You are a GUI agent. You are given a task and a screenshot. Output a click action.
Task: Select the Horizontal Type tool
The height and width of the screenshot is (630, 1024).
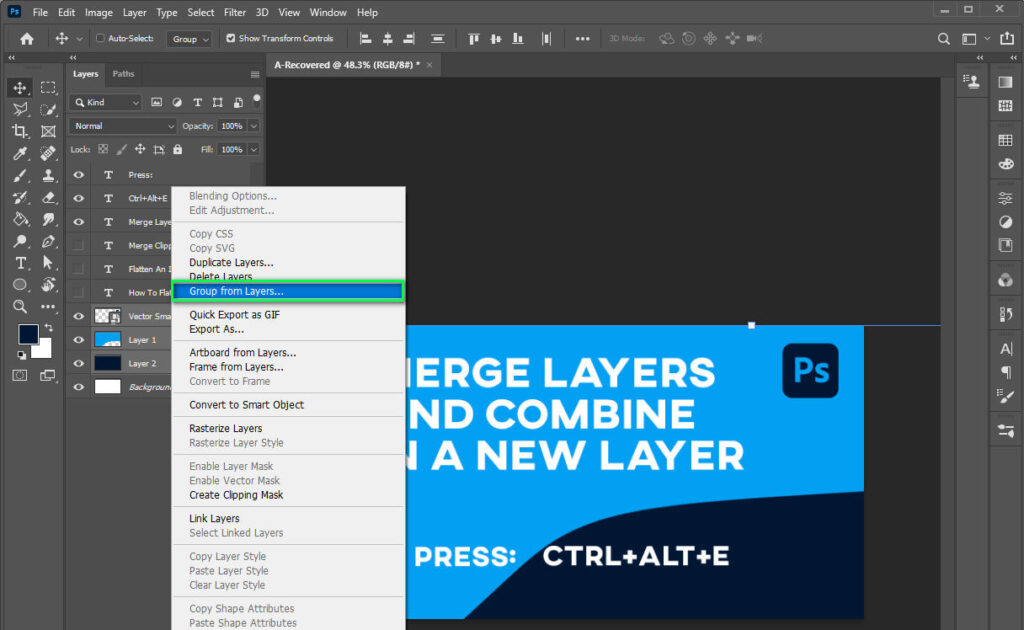pyautogui.click(x=20, y=261)
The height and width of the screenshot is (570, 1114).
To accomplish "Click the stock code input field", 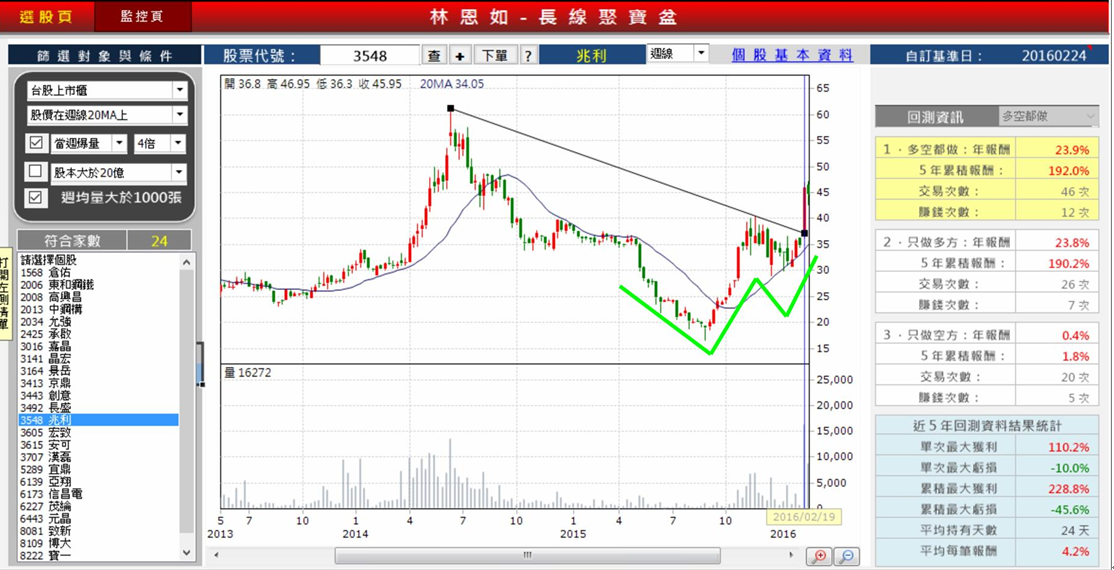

━━━━━━━━━━━━━━━━━━━━

#### Written request
Copy out every line of the material above word for word, leaving out the pictures.

#### Complete answer
You are a GUI agent. You are given a task and a screenshot. Output a click action.
Task: Select the Horizontal Type tool
The height and width of the screenshot is (630, 1024).
pyautogui.click(x=20, y=261)
The height and width of the screenshot is (570, 1114).
To accomplish "Click the stock code input field", 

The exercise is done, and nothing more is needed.